L’affidavit du CP reste flou quant à ses vrais motifs. En tout cas, ce sera la première fois qu’un CP loge une affaire en cour contre un DPP pour n’avoir pas suivi ses ordres. Pourtant, comme le dit si bien Anil Kumar Dip dans son affidavit, la section (4)(4) (a) de la Bail Act lui donne l’autorisation de contester un bail ruling. Donc, si le chef de la police n’était pas satisfait, l’étape suivante aurait été de loger sa demande dans le délai de sept jours.

Conditions irréalisables

Le CP va un peu plus loin dans son affidavit pour dire que certaines des conditions imposées par la magistrate du tribunal de Moka ne sont pas réalisables car il faut avoir un Judge’s Order pour pouvoir surveiller les appels de Bruneau Laurette. Or, ces conditions que conteste le CP se trouvent bel et bien dans la Bail Act, loi qui régit les décisions de la cour en matière de liberté provisoire. Le chef de la police serait-il en train de dire que ces sections de la Bail Act n’ont pas leur raison d’être car la police a ses limites ? Dans ce cas de figure, cependant, rien n’empêchait le CP de faire une demande pour un Judge’s Order afin de surveiller les appels de Bruneau Laurette. La police l’a fait dans bien des cas dans le passé.

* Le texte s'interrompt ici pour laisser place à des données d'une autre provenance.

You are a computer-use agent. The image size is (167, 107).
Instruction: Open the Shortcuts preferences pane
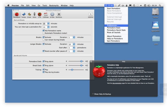click(x=59, y=14)
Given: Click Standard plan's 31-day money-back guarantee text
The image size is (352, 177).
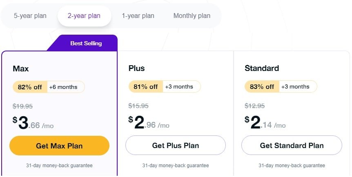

L’affaire sera appelée devant la cheffe juge, Rehana Mungly-Gulbul, lundi. La cheffe juge, à la tête de la Judicial and Legal Service Commission qui a validé la nomination de Me Rashid Ahmine en tant que nouveau DPP, sera appelée à trancher si le CP a vraiment un «arguable case» pour qu’il lui soit accordé une exception pour loger une demande en dehors du délai et si les attaques contre le DPP sont justifiées.

Hors délais

Des avocats que nous avons contactés n’ont pas souhaité faire de commentaire sur la démarche du CP car l’affaire est désormais en cour et ce serait «subjudice». Un Senior Counsel concède cependant que la démarche du CP soulève bien des interrogations car ce n’est pas la première fois que le DPP ne fait pas appel dans un bail ruling pour une affaire de drogue. «Au lieu d’émettre un communiqué, le CP aurait dû abide by the law comme il se doit et demander une révision dans le délai prescrit», dit le Senior Counsel. Il fait aussi ressortir que dans des cas de demandes logées en dehors du délai, la cour ne fait pas de dérogation, à moins que cette affaire cause un grave préjudice si elle n’est pas entendue. Dans ce cas, dit-il, les arguments du CP ne sont pas valables.